Q1 - Prove or disprove: There exists a simple graph with 13 vertices, 31 edges, three 1-valent vertices, and seven 4-valent vertices?

Q2- Find upper and lower bounds for the size of a maximum (largest) independent set of vertices in an n-vertex connected graph. Then draw three 8-vertex graphs, one that achieves the lower bound, one that achieves the upper bound, and one that achieves neither?

Q3- Draw a 3-regular bipartite graph that is not K_{3,3 ?}

Q4- For each of the platonic graphs, is it possible to trace a tour of all vertices by starting at one vertex, traveling only along edges, never revisiting a vertex, and never lifting the pen off the paper?

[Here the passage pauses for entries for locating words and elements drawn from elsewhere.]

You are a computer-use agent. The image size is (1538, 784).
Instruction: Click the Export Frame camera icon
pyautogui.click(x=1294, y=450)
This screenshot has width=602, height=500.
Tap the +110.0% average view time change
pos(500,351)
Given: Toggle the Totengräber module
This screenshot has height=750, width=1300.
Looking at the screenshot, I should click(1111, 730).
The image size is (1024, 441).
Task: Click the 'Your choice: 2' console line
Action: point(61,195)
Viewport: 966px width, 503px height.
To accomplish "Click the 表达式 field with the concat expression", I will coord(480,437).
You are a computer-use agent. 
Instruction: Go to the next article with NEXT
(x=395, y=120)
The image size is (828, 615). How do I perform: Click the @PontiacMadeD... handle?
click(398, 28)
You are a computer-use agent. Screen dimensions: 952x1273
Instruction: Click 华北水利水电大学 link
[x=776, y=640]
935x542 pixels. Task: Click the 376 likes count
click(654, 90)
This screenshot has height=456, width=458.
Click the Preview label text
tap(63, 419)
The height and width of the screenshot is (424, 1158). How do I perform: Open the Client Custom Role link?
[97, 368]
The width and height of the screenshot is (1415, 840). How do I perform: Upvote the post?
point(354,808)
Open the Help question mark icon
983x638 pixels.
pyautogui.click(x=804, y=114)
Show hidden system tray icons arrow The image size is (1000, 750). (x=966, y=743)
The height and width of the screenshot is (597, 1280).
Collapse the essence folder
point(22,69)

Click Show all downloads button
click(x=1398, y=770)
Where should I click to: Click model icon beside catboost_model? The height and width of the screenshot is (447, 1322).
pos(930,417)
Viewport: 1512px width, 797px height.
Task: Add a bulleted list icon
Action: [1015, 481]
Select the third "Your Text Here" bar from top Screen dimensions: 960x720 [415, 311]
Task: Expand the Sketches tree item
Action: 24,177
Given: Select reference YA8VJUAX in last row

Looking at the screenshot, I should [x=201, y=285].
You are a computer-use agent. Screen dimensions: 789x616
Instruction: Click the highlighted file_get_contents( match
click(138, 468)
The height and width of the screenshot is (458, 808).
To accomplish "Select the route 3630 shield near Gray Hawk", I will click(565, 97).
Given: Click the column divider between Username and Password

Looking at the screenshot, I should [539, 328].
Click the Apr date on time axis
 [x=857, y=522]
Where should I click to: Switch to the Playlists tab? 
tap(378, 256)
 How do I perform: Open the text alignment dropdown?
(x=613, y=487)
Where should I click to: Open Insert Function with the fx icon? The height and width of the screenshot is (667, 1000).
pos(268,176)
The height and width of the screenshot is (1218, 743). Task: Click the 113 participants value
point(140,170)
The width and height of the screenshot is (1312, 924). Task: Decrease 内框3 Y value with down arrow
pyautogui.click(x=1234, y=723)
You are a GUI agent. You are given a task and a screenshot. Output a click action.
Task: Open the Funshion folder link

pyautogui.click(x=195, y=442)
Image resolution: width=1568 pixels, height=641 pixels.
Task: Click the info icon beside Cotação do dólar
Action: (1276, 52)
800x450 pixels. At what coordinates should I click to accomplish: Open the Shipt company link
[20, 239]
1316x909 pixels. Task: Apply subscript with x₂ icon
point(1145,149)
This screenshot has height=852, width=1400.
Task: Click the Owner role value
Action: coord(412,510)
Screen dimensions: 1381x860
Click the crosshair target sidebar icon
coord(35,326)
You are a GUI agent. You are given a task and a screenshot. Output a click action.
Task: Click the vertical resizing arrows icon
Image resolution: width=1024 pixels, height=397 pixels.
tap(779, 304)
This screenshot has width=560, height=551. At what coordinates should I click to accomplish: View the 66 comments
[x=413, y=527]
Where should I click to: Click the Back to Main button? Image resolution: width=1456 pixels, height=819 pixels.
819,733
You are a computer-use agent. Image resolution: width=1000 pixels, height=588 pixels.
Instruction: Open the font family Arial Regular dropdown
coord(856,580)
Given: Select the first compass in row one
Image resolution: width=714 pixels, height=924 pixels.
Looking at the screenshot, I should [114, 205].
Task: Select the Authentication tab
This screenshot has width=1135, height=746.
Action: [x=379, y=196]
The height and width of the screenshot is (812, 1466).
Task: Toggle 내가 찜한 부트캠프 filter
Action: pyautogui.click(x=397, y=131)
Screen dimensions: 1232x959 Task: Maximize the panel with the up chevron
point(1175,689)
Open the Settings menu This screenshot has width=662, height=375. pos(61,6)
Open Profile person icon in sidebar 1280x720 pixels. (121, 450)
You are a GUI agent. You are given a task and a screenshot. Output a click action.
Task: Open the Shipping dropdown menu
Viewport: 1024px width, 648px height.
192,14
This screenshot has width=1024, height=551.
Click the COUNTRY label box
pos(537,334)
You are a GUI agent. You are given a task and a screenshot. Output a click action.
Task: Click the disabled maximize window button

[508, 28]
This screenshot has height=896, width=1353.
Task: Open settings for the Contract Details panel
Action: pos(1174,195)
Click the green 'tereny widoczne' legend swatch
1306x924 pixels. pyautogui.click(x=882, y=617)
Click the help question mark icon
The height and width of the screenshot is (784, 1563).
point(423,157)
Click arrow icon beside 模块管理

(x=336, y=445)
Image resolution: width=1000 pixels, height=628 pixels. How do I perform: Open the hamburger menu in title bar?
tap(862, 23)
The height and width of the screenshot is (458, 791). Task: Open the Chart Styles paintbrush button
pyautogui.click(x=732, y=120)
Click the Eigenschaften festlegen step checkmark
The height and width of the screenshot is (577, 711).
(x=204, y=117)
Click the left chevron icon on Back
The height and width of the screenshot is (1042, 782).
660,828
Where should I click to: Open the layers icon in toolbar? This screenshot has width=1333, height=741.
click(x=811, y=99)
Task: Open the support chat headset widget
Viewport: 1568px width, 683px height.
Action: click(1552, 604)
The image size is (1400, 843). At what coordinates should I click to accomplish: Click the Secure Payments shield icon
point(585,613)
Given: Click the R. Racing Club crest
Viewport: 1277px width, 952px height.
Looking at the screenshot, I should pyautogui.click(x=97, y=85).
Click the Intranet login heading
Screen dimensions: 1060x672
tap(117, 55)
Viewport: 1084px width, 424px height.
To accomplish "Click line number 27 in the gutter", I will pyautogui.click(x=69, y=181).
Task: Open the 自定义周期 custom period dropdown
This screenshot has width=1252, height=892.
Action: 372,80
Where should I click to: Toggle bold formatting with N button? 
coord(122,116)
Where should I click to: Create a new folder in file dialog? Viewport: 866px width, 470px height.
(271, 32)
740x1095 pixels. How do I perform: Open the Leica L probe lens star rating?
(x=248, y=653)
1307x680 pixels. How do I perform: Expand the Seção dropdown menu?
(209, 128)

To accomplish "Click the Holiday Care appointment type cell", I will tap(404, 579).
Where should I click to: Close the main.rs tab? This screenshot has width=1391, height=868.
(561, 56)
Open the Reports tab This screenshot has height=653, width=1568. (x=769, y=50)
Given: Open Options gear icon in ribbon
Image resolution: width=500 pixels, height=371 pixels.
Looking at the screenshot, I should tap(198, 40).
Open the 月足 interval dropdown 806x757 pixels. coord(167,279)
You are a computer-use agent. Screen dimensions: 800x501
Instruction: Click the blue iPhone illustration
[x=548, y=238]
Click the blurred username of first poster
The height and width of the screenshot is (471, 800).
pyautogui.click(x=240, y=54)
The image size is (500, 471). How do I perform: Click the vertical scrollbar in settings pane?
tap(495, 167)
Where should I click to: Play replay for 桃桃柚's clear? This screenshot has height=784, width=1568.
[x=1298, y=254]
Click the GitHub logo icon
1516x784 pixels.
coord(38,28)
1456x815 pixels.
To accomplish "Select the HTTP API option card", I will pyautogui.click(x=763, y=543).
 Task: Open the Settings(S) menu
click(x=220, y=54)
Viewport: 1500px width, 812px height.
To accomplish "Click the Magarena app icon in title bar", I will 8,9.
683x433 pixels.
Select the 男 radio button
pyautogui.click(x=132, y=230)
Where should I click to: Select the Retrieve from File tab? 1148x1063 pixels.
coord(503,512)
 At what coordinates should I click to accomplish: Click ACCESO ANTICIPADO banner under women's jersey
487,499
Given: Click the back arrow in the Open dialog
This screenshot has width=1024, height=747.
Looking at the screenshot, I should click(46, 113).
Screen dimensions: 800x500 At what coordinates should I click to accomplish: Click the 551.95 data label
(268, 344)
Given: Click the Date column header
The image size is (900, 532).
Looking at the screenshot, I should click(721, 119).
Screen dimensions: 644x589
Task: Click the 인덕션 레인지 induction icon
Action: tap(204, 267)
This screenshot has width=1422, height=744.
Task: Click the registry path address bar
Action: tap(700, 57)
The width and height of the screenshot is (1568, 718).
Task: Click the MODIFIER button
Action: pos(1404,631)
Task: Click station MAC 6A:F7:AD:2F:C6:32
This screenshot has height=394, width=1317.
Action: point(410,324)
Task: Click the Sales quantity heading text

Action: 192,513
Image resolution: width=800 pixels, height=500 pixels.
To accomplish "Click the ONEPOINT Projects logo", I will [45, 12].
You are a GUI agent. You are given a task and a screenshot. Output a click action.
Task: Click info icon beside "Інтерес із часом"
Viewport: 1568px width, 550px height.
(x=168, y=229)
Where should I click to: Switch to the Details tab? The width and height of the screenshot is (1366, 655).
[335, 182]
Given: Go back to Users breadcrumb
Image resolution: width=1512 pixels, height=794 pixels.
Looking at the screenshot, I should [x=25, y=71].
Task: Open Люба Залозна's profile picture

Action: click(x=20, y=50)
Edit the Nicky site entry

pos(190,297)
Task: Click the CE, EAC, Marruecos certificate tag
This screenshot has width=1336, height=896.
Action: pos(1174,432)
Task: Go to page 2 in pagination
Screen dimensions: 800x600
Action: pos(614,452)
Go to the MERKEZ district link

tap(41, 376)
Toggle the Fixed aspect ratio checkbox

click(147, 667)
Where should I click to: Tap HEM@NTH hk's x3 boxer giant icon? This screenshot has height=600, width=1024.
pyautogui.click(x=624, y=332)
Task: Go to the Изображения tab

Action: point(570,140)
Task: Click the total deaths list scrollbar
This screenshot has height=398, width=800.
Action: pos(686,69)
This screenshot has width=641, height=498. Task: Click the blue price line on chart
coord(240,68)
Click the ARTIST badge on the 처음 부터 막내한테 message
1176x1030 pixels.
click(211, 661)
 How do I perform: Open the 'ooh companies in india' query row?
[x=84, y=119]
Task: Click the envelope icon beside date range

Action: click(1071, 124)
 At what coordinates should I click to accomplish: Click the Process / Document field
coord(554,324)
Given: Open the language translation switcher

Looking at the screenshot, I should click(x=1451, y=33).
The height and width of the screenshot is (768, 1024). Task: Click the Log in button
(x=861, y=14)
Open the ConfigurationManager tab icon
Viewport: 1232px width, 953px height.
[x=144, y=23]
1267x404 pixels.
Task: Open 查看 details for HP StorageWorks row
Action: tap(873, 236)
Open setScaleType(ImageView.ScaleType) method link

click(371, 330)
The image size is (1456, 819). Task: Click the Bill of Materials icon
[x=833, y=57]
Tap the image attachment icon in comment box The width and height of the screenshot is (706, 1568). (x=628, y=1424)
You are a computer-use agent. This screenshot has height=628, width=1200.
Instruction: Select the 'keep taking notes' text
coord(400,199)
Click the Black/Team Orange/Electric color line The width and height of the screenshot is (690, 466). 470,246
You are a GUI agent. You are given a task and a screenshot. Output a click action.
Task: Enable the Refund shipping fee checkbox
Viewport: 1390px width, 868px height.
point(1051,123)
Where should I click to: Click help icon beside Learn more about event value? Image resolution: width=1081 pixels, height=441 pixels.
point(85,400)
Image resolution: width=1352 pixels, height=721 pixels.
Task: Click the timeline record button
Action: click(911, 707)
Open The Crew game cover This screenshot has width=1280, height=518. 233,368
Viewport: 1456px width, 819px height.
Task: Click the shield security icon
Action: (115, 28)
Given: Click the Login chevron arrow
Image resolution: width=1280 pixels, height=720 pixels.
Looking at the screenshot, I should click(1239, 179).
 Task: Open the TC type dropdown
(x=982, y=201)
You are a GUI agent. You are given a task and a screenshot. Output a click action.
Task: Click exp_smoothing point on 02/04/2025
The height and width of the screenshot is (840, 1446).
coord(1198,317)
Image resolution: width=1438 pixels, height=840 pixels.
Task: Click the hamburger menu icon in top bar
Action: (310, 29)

Is it possible to make the tour return to the starting vertex?

Q5- A. Draw all the 3-vertex tournaments whose vertices are u,v,x ?

       B. Determine the number of 4-vertex tournaments whose vertices are u,v,x,y ?

Q6- Prove that the cycle graph Cn is not an interval graph for any n ≥ 4?

Q7- A bridge tournaments for five teams is to be scheduled so that each team plays two other teams ?

Q8- The Petersen graph ?

Q9- Hypercube graph Q3; can you generalize to Qn?